Jakarta, CNBC Indonesia - Dana Moneter Internasional atau IMF telah memangkas proyeksi pertumbuhan ekonomi Indonesia menjadi 4,7% untuk tahun ini maupun 2026, dari sebelumnya mereka perkirakan mampu tumbuh 5,1%. Proyeksi IMF itu ternyata sesuai dengan perhitungan Dewan Ekonomi Nasional (DEN).

"Makanya kita enggak begitu terkejut dengan proyeksi IMF," kata Anggota DEN Prof. Arief Anshory Yusuf kepada CNBC Indonesia, dikutip Kamis (24/4/2025).

Arief mengatakan, perhitungan lemahnya ekonomi Indonesia dari target yang dicanangkan pemerintah sebesar 5,2% pada tahun ini sebagian besar memang dipicu peningkatan eskalasi perang dagang antara Amerika Serikat dan China. Kedua negara itu saling mengenakan tarif dagang yang tinggi.

China dan AS memang sama-sama menjadi mitra dagang utama Indonesia, menyebabkan keterkaitan ekonomi Indonesia dengan kedua negara sangat tinggi. Pangsa ekspor Indonesia ke China mencapai 23,84% menurut data BPS per Maret 2025, sedangkan AS di urutan kedua, sebesar 12,6% dari total ekspor.

Berdasarkan catatan tim riset CNBC Indonesia, pada periode 2020-2024 bahkan nilai perdagangan Indonesia dengan dua negara itu terus tumbuh pesat.

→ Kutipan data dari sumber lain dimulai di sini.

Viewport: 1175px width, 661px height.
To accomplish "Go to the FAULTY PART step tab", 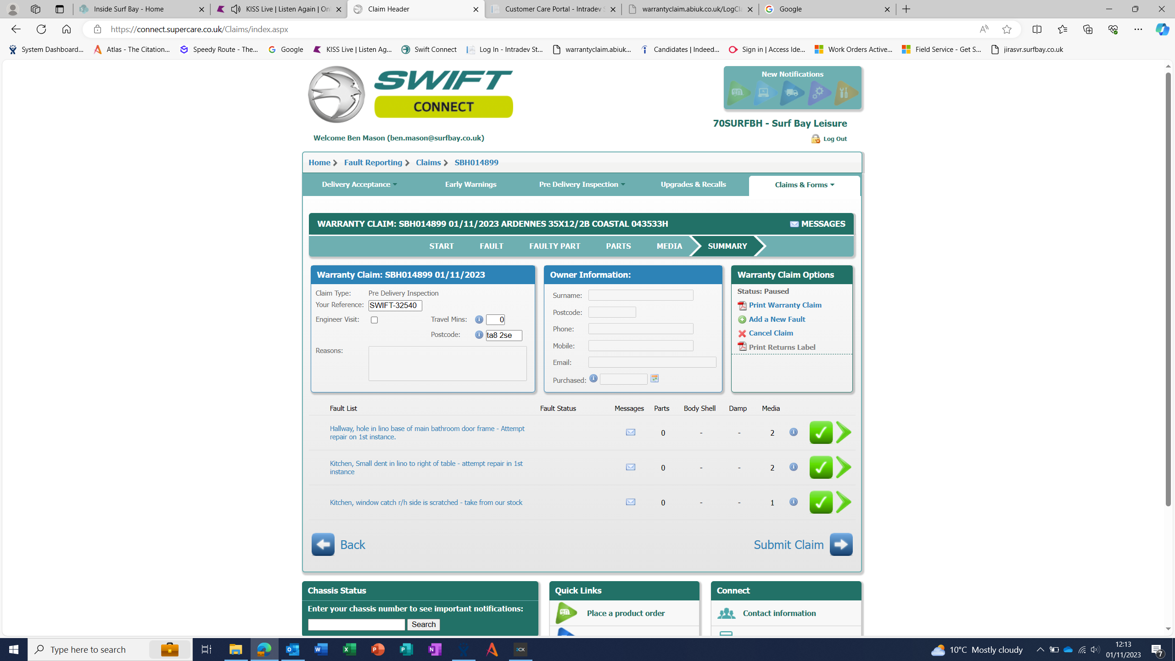I will click(554, 246).
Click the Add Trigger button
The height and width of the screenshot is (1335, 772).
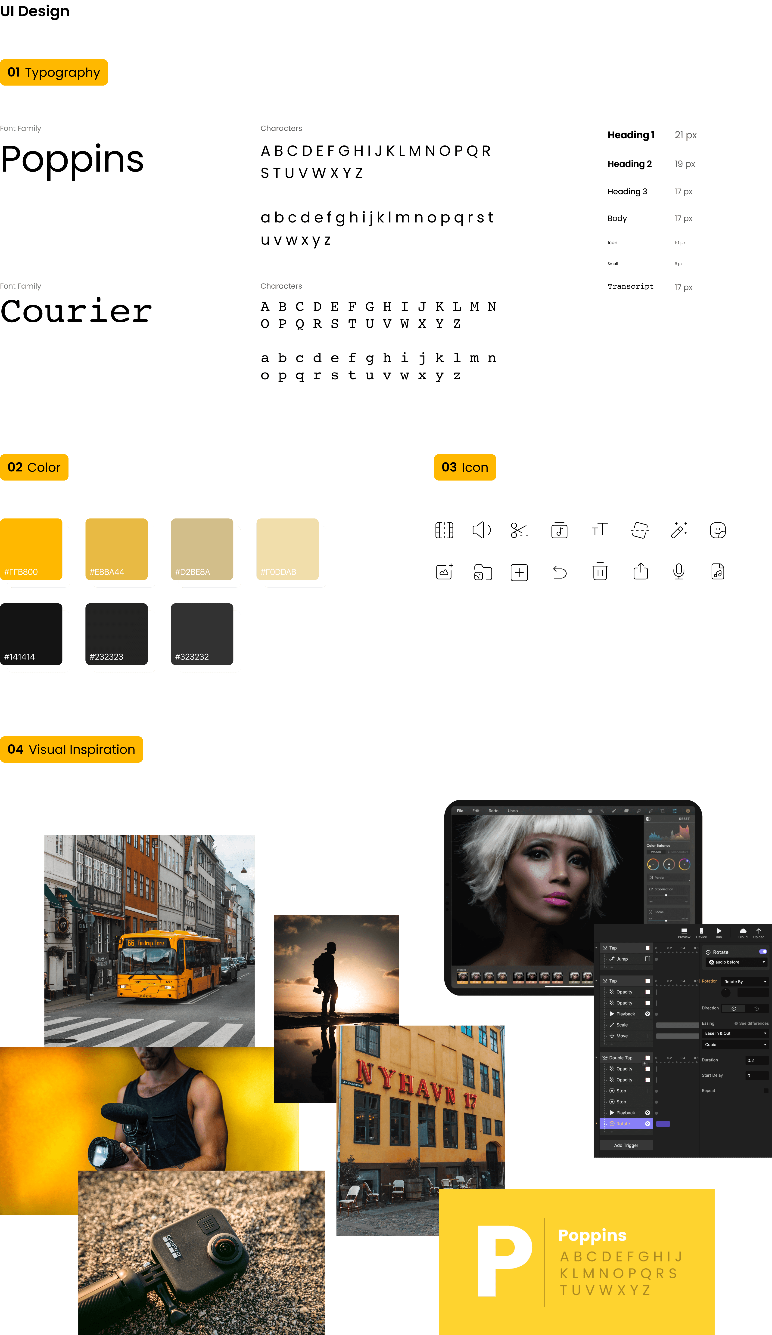[626, 1145]
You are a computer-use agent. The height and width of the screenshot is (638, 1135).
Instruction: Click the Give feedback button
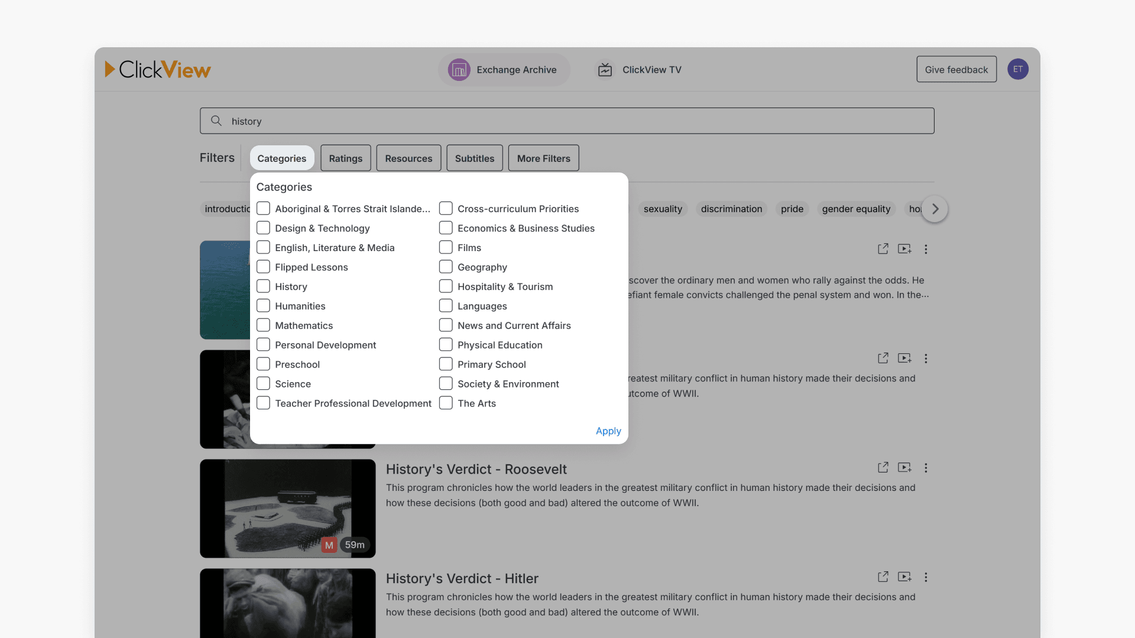tap(956, 70)
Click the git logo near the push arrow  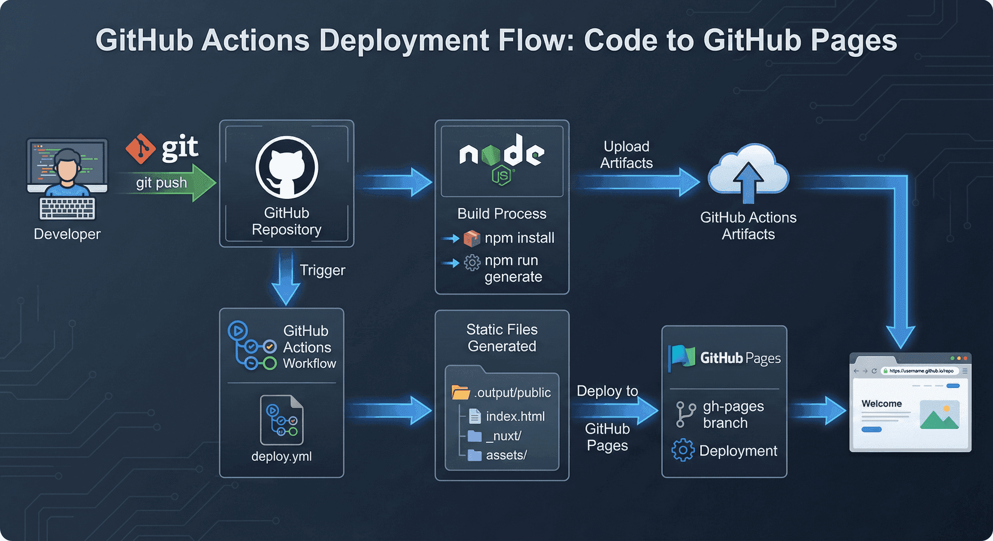click(x=141, y=149)
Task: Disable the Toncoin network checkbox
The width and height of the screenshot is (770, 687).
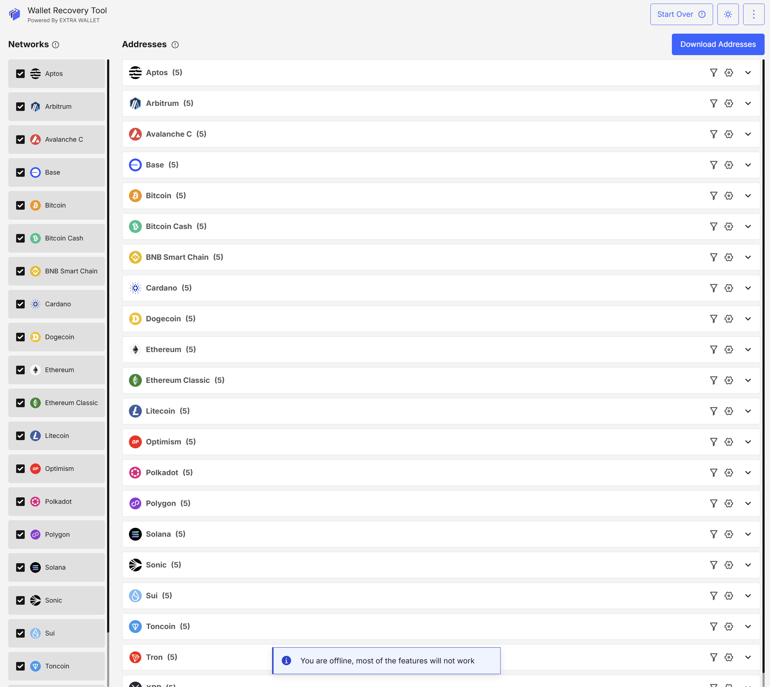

Nilai perdagangan Indonesia dengan AS pada 2000 sebesar US$ 12,778 miliar sementara pada 2024 sebesar US$ 38,287 atau melesat 200%, sedangkan nilai perdagangan Indonesia dengan China pada 2000 tercatat US$ 7,464 miliar tetapi kemudian melesat 1.882,65% pada 2024 menjadi US$ 147,99 miliar.

Dengan besarnya keterkaitan perdagangan itu, maka tak heran bila kedua negara mengalami konflik dagang akan berdampak langsung ke Indonesia. Arief mengatakan, dalam jangka pendek ekonomi Indonesia bisa tertekan hingga minus 0,5% bila ekonomi kedua negara itu melambat akibat perang tarif yang membuat lesu aktivitas ekspor impor.

"Itu terjadi karena korelasi GDP kita cukup erat dengan GDP China. Perang dagang yang lebih mungkin terjadi adalah hyper eskalasi antara US dan China, semakin China kena, semakin kita kena," tegas Arief.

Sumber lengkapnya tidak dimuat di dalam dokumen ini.